* [Exercise task] Repeat the records word for word, from the first line through the line with "Enter site (76, 90)", including that line.

================

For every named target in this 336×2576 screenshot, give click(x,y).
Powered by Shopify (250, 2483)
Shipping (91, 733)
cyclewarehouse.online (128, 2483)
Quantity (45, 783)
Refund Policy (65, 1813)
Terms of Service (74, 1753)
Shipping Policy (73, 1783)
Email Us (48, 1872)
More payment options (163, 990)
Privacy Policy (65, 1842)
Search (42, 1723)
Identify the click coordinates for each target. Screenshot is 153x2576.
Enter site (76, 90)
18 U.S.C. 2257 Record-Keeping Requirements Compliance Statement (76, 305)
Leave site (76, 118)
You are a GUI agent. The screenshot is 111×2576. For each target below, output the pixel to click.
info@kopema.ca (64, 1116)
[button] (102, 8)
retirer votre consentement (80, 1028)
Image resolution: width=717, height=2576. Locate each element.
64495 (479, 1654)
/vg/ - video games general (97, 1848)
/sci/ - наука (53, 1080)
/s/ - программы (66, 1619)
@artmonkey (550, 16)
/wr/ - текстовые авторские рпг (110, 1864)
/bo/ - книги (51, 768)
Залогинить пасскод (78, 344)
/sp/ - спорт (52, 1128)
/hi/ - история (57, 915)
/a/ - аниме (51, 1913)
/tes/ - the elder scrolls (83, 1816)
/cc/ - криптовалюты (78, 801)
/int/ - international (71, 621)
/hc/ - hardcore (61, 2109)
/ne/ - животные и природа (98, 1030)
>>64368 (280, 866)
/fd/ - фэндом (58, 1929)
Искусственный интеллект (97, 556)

================

* [Full output]
For every named target in this 336×2576 screenshot, give click(x,y).
Powered by Shopify (250, 2483)
Shipping (91, 733)
cyclewarehouse.online (128, 2483)
Quantity (45, 783)
Refund Policy (65, 1813)
Terms of Service (74, 1753)
Shipping Policy (73, 1783)
Email Us (48, 1872)
More payment options (163, 990)
Privacy Policy (65, 1842)
Search (42, 1723)
Identify the click coordinates for each target. Screenshot is 153x2576.
Enter site (76, 90)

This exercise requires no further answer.